I went to open a checking account this weekend, in preparation for studying abroad this year, and it suddenly hit me as the service representative looked across her desk, pushed her keyboard towards me, and said, "Would you like to pick a password?" that I'm all tapped out. I read over the lines on the computer screen as my mind raced, trying to decide on a combination of alphanumerics (letters, numbers, punctuation marks similar to UB's criteria for a UB IT password) four to six characters long, that wasn't derived from any of the more easily guessed possibilities. After a long couple minutes of staring at the screen, blankly, while Brenda looked politely in the opposite direction, I finally said (weakly, I might add), "Umm, can I like, sign up now and pick a password later?"

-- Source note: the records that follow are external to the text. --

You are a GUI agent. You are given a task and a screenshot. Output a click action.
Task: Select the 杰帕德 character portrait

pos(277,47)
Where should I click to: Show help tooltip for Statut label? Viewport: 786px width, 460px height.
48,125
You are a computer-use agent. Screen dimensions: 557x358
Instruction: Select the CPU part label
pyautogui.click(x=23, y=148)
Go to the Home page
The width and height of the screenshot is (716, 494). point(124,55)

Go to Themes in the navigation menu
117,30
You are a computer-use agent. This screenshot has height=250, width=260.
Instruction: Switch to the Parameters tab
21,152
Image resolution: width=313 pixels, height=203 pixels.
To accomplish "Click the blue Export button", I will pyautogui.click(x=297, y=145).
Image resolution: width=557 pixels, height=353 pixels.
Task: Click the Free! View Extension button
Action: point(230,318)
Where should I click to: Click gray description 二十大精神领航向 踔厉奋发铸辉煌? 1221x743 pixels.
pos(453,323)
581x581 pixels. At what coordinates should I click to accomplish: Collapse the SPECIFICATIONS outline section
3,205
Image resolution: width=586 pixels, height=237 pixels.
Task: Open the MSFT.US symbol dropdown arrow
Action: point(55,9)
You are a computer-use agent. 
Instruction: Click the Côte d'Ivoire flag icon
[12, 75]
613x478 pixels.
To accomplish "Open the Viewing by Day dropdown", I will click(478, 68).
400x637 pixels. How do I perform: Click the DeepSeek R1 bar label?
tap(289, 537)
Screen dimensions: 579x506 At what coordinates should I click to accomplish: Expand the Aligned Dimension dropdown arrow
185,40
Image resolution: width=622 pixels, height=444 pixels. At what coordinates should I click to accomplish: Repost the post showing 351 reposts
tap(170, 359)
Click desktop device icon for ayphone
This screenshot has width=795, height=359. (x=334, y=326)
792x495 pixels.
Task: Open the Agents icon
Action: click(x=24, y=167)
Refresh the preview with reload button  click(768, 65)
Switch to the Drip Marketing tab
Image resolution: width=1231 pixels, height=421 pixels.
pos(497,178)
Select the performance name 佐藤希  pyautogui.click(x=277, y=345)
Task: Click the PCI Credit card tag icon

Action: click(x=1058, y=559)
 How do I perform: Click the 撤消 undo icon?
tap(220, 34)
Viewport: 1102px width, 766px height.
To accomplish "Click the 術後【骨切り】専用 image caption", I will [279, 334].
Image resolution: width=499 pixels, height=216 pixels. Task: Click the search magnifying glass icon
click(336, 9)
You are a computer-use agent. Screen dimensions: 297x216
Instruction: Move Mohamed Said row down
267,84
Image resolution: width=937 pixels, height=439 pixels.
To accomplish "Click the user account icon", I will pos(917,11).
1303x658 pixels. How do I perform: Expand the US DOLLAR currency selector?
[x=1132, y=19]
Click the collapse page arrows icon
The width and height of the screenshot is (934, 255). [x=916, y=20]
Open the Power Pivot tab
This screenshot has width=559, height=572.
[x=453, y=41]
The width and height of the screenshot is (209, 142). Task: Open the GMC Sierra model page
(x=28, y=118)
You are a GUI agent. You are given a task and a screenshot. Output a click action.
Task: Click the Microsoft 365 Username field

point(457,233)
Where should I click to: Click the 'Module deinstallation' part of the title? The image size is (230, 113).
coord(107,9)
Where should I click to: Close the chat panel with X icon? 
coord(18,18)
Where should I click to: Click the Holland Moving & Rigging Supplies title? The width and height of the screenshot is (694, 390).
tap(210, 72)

She looked at me and shook her head. "No, I think you need to pick one now. But you can always change it later!"
Oh. It was worth a try. I did finally decide on a password, but I'm not happy with it, I probably won't remember it, and even if I do manage to keep those numbers and letters locked in my brain, there are certain things one just shouldn't simply settle on. A password should be perfect, succinct, easy-to-remember and impossible to crack.
All these accounts make me eager to see the day when thumb-printing and retina scanning are commonplace. Hahaha! Not only will passwords be obsolete and uncrackable, but they'd also involve a way for Big Brother (Microsoft, the government, AOL, take your pick) to keep tabs on way more than your spending preferences. Forget Passport and whatever AOL's counter-offer to that is going to be, this would be a fully integrated web based on BIOLOGY.
Hmm. That reminds me of this sci-fi/history novel I read over summer break, "The Plague Tales," by Ann Benson. Talk about creepy. In her near-future world the government had scans of a person's entire BODY inside AND out. What's more, while they were optional for anyone in the USA (as long as you weren't a criminal), if you were going to be in the UK for more than four weeks their government required you to have one done and on file. And they were NOT pleasant things. Full-body probes and a scan that required items inserted in certain cavities. Like, every single one.
Wow. When I look at it that way, maybe remembering a couple extra passwords isn't such a steep price after all.